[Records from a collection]
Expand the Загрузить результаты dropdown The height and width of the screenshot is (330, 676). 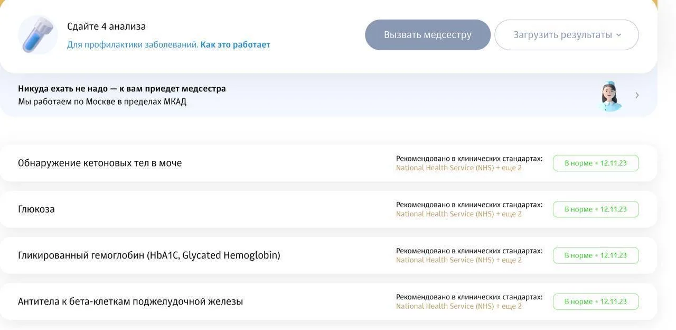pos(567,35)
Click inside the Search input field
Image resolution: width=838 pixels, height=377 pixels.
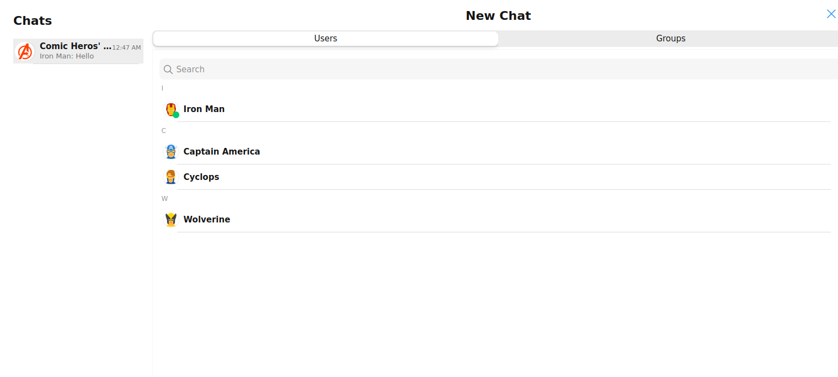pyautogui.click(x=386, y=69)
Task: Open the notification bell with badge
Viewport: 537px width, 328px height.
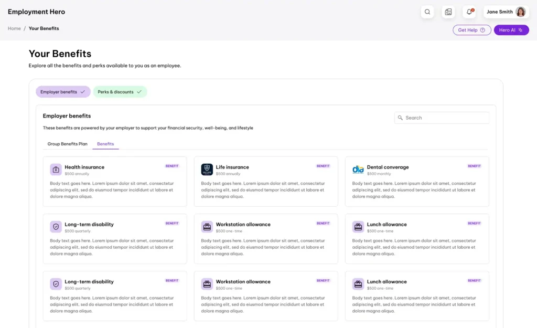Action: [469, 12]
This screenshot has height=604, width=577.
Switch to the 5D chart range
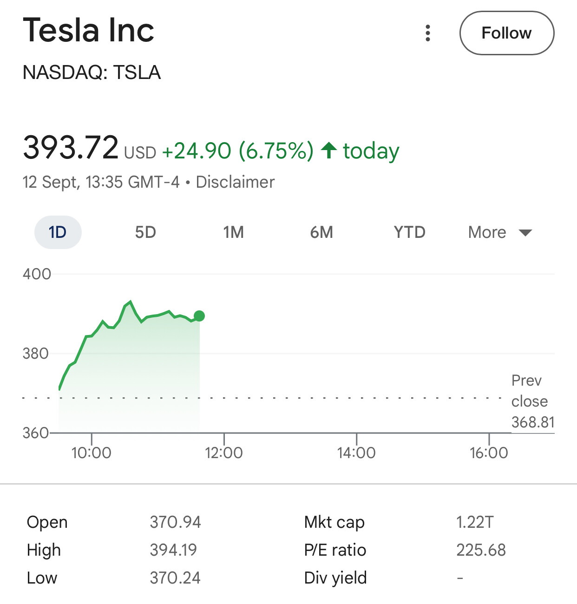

## WHAT THE EXERCISE ASKS
Exactly as written, reproduce the lines from the one containing "Viewport: 537px width, 328px height." through the last line of the entries above, and leave every picture out.

## COMPLETED EXERCISE
Viewport: 537px width, 328px height.
Action: [469, 12]
This screenshot has height=604, width=577.
Switch to the 5D chart range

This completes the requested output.